Update: We’ve renamed the title of this very article to “Untitled Document” and the following is Google’s re-write based on our H1 and brand name:
Summary of Findings
Which elements will Google pick to replace a missing or inadequate title tag?
- Domain Name
- Page URL (note: gets confused with multiple levels)
- Domain + URL combination
- H tags
- Plain Text (tested when at the beginning of a document)
- Elements of a parent page (in case of iFrames)
- Truncation for boilerplate against variable elements.
Our Research in Detail
Case 1: http://www.sarahaking.com/
Rendered Title: Sarah A. King
Inference: Likely <font color=”#006699″>SARAH A. KING</font>
Note: Domain name could have been used but it doesn’t contain punctuation visible in the rendered title.
Case 2: http://www.wesleyburt.com/drawingsamples.html
Rendered Title: Drawing Samples – Wesley Burt
Inference: {URL_filename} – {Domain Name}
Note: Potentially also home page TITLE.
Case 3: http://www.pinholephotography.org/Solargraph%20instructions.htm
Rendered Title: Solargraphs – Pinhole photography
Inference: {URL_filename} – {Domain Name}
Note: Identical inference to the one above.
Case 4: http://stepheneastwood.com/tutorials/lensdistortion/strippage.htm
Rendered Title: Stephen Eastwood
Inference: {Domain Name}
Note: /1/2/3/ levels of directories may be the cause for the drop of this element in the title substitute.
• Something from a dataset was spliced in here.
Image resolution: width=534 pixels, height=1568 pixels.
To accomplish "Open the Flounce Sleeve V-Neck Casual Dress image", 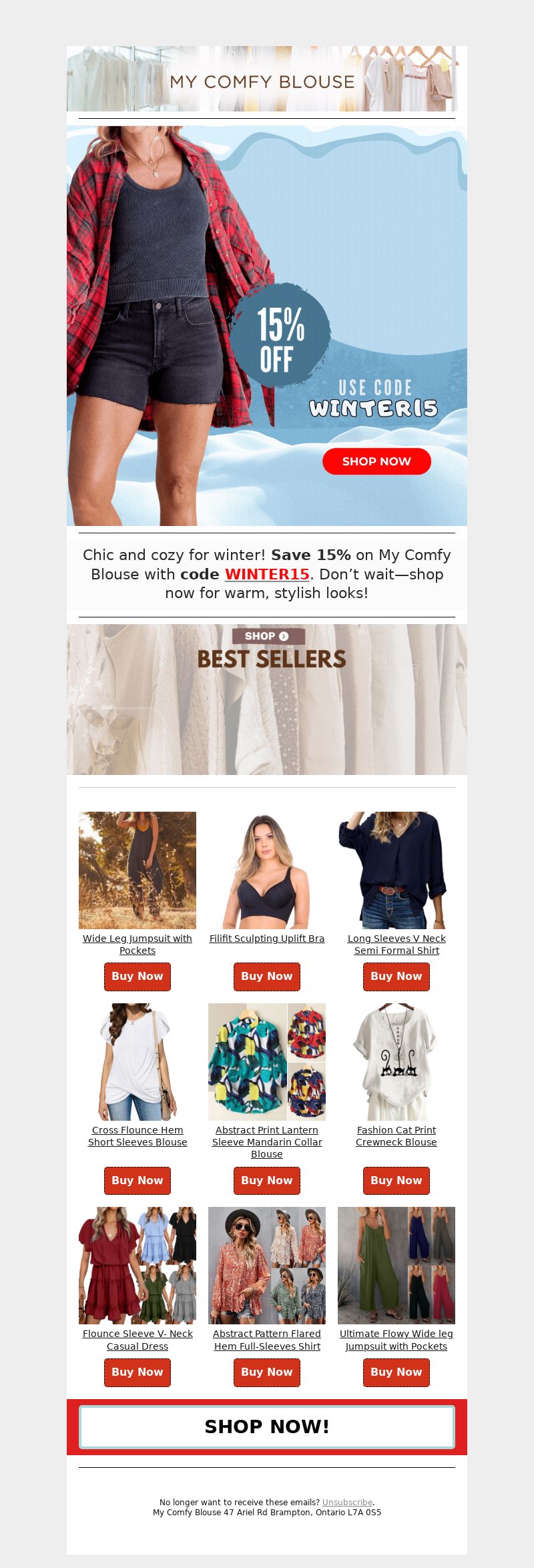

Case 5: http://www.howardtangye.com/HT-90.html
Rendered Title: Untitled Document – Howard Tangye
Inference: Untitled Document + {Domain Name}
Note: How interesting! Google decides to keep the Untitled Document part and use only domain but in addition rather than completely replacing it? Do they think the piece is actually called “Untitled”? Perhaps not but a semantically challenging HT-90 may have something to do with them giving up on figuring out what it may be.
Case 6: http://www.benkler.org/CoasesPenguin.html
Rendered Title: Coase’s Penguin, or Linux and the Nature of – Yochai Benkler
Inference: H3 – H4
Case 7: http://www.scientificamerican.com/media/8-Wonders/01-Intro.html
Rendered Title: 8 Wonders of the – Scientific American
Inference: Parent Page Fragment (iframe) – Domain
Note: This is a strange case in which Google gets it wrong and truncates the title. What’s interesting is that Google follows the parent page in which this URL is embedded as an iFrame and gets its information from there. My guess on truncation is because this goes into several sections each slightly changing (.e.g Saturn Rings).
Case 8: http://www.tonyhawk.com/thth/
Rendered Title: (#THTH) Rules! – Tony Hawk
Inference: H2 Fragment – Domain
Note: This is a case where truncation is useful and Google removes general site title and leaves only the bit of substance (e.g. Tony Hawk’s Twitter Hunt (#THTH) Rules!)
So, the domain name and h1 are most important in case the title is missed in any of the page and it has been crawled by Google.
It seems so, but there are other significant elements as per our summary of findings.